Yu determined through numerical simulations that the most effective structure for capitalizing on the benefits of nanoscale confinement was a combination of several different types of layers around an organic thin film. 

He sandwiched the organic thin film between two layers of material – called "cladding" layers – that acted as confining layers once the light passed through the upper one into the thin film. Atop the upper cladding layer, he placed a patterned rough-surfaced layer designed to send the incoming light off in different directions as it entered the thin film.

By varying the parameters of the different layers, he was able to achieve a 12-fold increase in the absorption of light within the thin film, compared to the macroscale limit. 

Nanoscale solar cells offer savings in material costs, as the organic polymer thin films and other materials used are less expensive than silicon and, being nanoscale, the quantities required for the cells are much smaller. 

The organic materials also have the advantage of being manufactured in chemical reactions in solution, rather than needing high-temperature or vacuum processing, as is required for silicon manufacture.

Establishing the fundamental limit of nanophotonic light-trapping schemes is of paramount importance and is becoming increasingly urgent for current solar cell research.

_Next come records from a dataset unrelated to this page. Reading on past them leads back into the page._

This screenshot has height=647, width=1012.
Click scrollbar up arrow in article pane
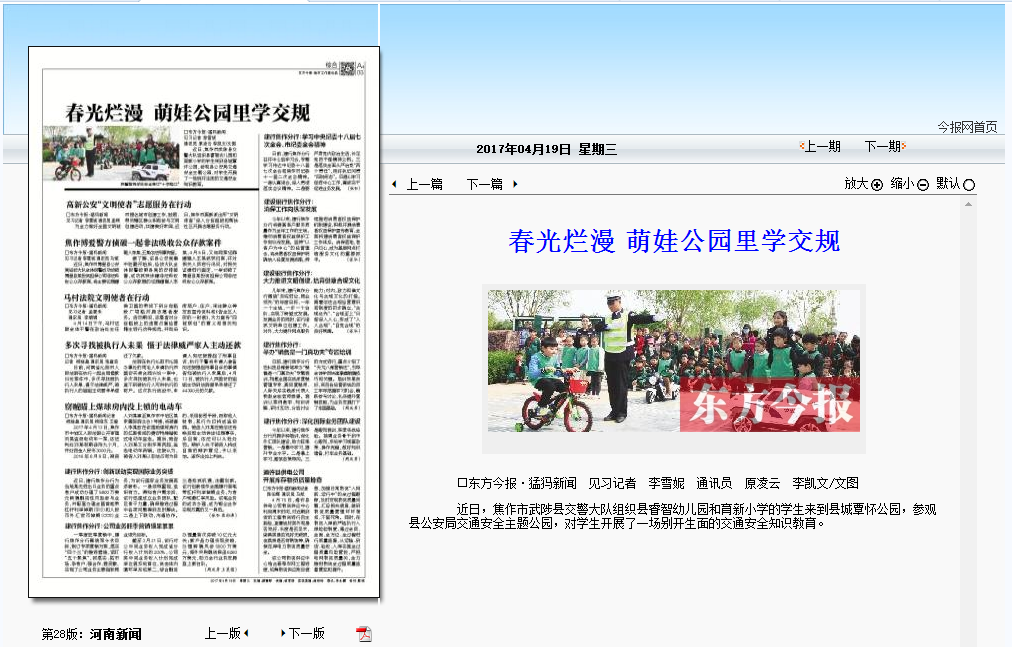tap(969, 203)
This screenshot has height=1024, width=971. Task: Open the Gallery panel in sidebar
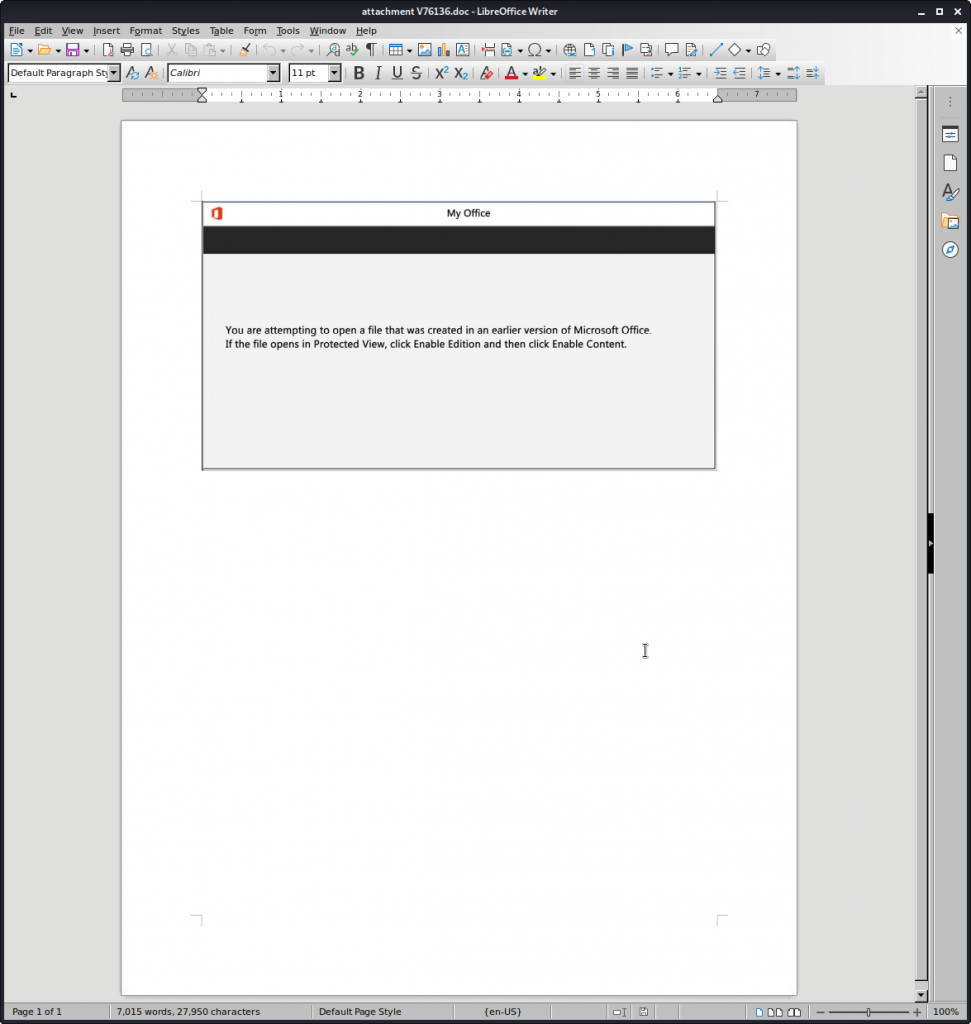point(950,221)
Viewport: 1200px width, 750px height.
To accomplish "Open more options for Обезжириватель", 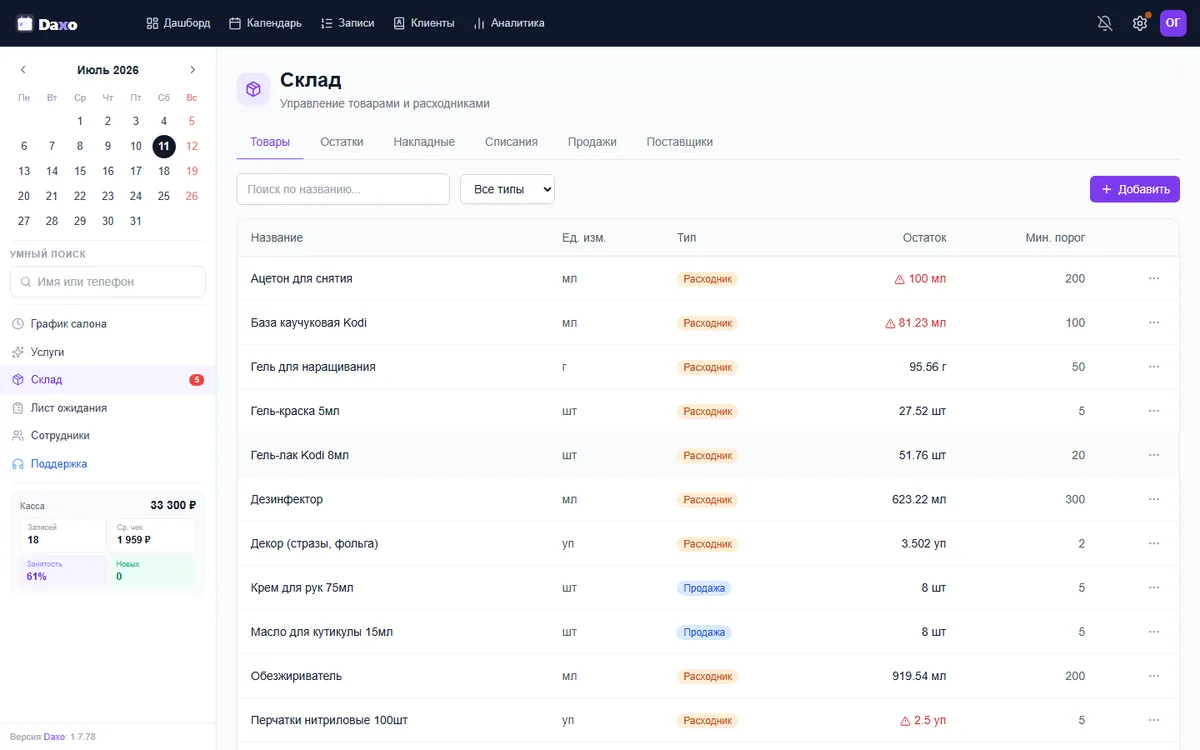I will (1154, 676).
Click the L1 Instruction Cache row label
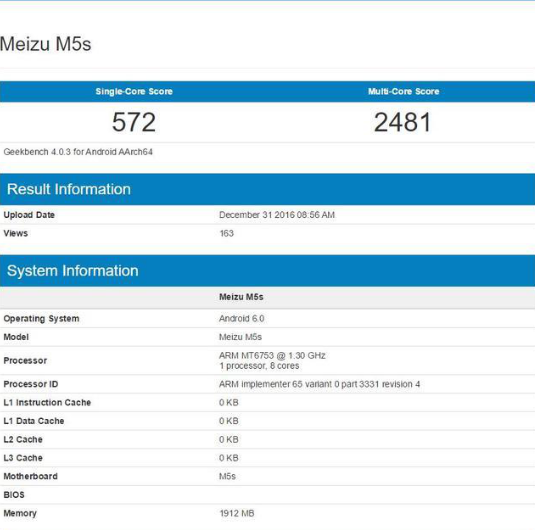This screenshot has height=530, width=535. 47,403
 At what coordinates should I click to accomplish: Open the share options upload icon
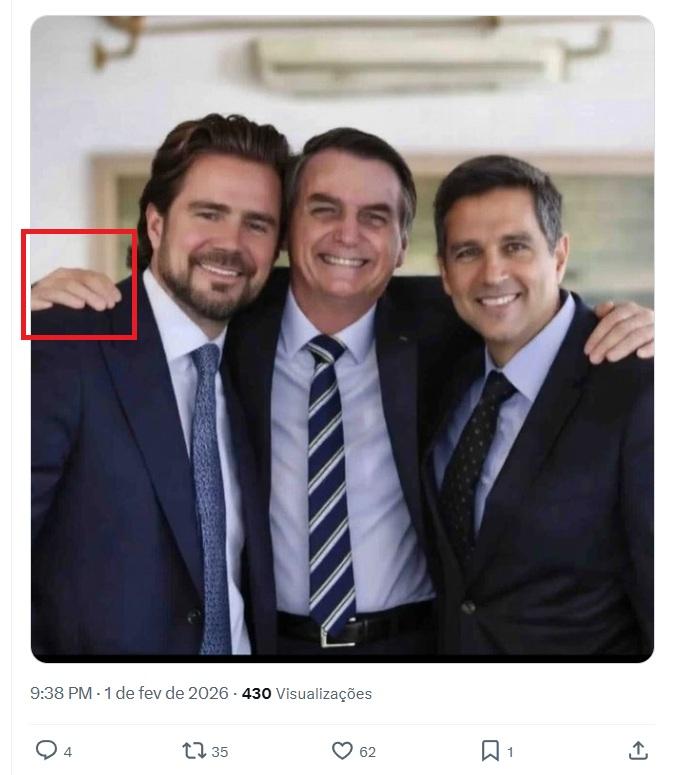coord(637,750)
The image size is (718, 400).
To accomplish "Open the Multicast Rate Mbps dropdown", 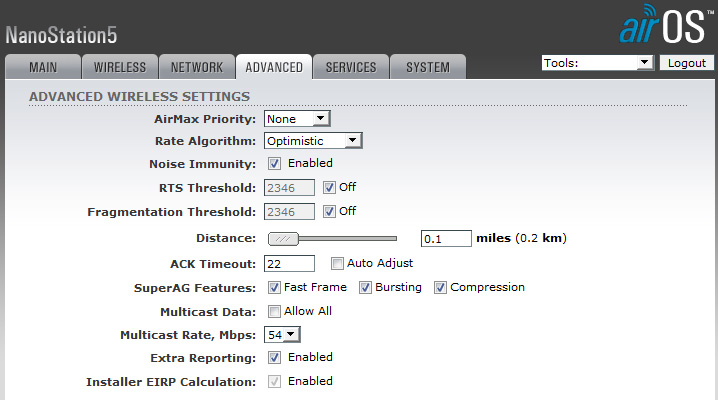I will point(283,334).
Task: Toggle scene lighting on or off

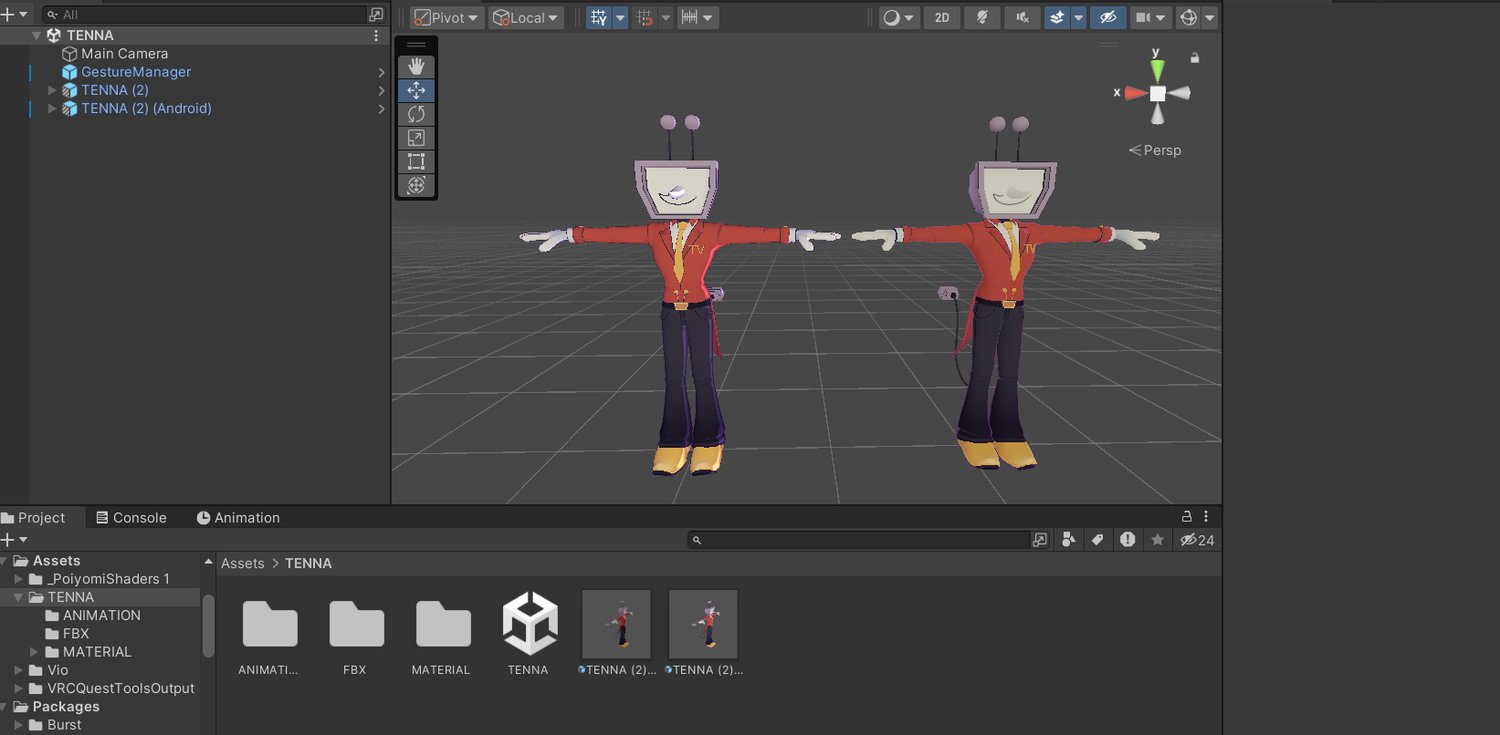Action: (x=982, y=18)
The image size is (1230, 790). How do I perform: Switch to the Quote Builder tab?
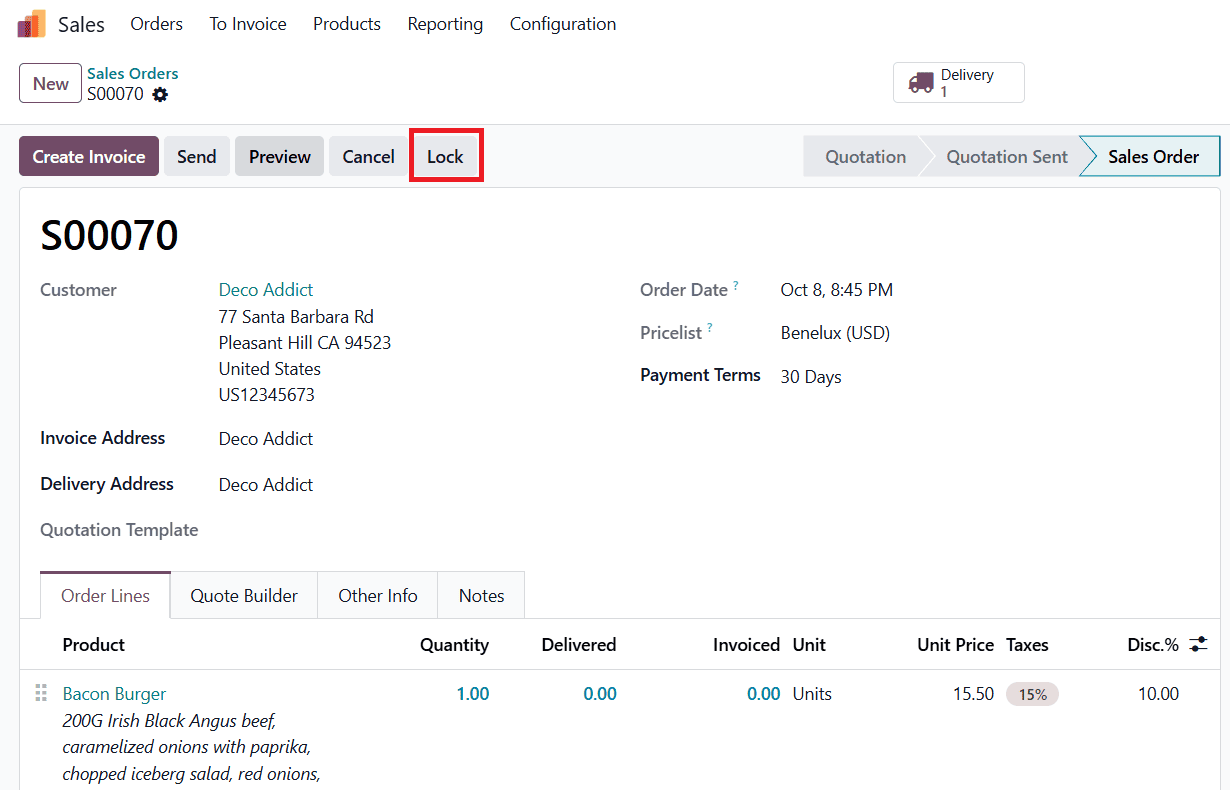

The standard theory of light trapping demonstrated that absorption enhancement in a medium cannot exceed a factor of 4n2/ sin2θ, where n is the refractive index of the active layer, and θ is the angle of the emission cone in the medium surrounding the cell. This theory, however, is not applicable in the nanophotonic regime. Here we develop a statistical temporal coupled-mode theory of light trapping based on a rigorous electromagnetic approach. Our theory reveals that the conventional limit can be substantially surpassed when optical modes exhibit deep-subwavelength-scale field confinement, opening new avenues for highly efficient next-generation solar cells.